* WHAT THE EXERCISE ASKS
Looking through the records that follow, determine how many lines contain "page" and reply with that number alone.

* GIVEN DATA
= = =
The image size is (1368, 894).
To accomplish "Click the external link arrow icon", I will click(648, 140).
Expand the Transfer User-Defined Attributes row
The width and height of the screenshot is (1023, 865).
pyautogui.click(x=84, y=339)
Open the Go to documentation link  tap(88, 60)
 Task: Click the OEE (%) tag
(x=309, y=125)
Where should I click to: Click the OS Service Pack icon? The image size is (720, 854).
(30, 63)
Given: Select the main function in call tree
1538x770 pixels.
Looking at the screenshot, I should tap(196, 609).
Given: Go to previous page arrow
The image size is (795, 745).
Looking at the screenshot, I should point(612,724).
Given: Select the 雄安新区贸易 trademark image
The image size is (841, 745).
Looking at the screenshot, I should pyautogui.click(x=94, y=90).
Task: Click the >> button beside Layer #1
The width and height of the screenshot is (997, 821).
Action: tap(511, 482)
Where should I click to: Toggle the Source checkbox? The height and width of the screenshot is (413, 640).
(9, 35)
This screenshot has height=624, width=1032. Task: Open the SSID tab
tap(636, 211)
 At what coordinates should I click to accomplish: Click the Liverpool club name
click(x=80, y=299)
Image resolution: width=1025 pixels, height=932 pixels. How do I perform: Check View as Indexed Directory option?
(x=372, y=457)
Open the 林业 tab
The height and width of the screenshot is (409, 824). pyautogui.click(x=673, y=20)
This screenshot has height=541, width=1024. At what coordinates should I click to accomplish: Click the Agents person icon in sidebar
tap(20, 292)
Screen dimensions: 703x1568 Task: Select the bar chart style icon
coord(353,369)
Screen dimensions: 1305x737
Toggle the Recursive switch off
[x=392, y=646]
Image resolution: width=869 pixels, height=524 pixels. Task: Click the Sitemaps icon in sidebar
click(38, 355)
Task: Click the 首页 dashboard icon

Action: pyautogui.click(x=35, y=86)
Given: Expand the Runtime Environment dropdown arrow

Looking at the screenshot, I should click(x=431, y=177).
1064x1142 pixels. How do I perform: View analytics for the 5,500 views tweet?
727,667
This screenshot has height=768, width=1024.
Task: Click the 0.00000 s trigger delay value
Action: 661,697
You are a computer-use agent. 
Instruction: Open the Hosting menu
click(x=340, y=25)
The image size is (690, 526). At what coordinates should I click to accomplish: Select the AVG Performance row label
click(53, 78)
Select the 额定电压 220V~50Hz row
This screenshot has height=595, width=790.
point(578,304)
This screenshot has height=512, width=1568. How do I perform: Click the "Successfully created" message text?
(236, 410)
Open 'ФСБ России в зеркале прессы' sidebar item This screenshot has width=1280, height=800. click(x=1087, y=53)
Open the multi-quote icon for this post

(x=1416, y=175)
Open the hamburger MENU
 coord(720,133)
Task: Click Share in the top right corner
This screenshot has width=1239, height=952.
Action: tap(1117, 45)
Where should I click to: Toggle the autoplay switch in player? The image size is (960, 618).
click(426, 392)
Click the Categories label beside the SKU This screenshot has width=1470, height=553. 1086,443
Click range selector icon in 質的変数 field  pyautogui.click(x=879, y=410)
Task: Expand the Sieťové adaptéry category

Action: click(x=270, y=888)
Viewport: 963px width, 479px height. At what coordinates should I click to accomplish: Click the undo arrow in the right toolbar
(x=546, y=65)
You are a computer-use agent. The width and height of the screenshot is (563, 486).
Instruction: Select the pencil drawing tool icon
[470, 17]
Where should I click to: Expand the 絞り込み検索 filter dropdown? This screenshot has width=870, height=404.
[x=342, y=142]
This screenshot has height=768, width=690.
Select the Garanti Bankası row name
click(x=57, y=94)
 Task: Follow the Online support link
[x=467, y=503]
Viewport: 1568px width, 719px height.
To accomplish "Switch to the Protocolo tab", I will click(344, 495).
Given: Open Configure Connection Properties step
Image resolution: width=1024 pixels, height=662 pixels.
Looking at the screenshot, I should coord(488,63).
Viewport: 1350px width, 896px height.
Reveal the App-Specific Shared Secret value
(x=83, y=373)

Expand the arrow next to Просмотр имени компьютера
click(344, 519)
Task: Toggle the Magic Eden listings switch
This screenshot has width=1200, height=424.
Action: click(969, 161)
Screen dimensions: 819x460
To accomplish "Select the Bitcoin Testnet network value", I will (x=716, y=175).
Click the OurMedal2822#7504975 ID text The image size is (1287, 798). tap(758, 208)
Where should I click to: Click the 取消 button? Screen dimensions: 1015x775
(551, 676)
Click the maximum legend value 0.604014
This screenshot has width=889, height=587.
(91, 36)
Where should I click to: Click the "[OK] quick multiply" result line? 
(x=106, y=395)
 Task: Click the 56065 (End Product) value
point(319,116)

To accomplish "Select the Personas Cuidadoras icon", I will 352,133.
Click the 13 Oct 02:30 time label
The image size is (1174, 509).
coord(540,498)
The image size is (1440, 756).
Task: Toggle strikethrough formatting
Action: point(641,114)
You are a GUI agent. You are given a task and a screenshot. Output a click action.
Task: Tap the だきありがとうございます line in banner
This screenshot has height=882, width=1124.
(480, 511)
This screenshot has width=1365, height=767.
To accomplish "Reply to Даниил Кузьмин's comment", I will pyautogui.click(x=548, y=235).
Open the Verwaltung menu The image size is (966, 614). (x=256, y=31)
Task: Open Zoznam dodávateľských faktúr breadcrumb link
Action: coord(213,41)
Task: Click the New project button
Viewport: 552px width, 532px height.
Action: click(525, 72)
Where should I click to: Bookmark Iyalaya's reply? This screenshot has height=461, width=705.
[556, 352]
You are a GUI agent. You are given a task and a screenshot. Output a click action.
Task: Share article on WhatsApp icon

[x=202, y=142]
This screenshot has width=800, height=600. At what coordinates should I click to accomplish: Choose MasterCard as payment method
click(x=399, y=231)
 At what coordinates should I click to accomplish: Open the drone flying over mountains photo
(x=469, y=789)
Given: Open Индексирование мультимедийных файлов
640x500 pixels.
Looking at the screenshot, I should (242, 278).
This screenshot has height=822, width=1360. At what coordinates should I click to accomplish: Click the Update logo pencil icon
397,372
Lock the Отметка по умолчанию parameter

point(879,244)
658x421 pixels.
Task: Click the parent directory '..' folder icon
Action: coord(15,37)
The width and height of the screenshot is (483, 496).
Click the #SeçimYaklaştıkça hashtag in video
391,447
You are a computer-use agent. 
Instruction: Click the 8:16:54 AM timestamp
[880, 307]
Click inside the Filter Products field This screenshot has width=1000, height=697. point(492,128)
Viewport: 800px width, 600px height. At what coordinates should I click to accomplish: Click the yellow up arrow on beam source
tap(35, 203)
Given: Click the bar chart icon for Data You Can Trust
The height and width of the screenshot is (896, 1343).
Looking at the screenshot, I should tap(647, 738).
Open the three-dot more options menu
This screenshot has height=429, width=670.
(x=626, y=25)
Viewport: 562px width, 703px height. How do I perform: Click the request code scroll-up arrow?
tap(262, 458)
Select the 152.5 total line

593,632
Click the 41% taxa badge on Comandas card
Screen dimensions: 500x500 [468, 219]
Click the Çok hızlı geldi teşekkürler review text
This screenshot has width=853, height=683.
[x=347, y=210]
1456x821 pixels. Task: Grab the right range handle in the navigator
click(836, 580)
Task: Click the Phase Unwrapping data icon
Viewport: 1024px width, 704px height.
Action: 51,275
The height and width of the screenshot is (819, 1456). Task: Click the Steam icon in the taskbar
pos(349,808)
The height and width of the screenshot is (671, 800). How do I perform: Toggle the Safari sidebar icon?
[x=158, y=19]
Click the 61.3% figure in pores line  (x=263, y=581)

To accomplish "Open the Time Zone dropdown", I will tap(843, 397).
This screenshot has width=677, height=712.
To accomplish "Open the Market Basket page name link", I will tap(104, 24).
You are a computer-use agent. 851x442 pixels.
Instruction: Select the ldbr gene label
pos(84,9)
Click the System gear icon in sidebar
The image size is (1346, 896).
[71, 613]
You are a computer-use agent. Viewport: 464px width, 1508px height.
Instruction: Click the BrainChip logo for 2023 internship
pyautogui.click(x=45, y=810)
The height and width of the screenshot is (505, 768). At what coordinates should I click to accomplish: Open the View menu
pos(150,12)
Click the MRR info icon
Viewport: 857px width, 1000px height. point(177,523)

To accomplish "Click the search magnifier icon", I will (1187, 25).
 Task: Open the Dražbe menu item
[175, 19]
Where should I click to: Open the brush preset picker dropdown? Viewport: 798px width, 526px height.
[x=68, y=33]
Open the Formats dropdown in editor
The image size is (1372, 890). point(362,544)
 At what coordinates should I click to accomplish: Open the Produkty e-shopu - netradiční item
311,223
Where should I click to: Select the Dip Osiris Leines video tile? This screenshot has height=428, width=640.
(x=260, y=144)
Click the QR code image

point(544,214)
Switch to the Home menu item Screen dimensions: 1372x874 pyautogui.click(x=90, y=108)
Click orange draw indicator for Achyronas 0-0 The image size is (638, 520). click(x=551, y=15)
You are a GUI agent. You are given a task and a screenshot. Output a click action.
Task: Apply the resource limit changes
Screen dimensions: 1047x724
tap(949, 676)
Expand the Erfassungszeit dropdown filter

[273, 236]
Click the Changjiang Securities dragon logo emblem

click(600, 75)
= = =
* RESULT OF THE TASK
2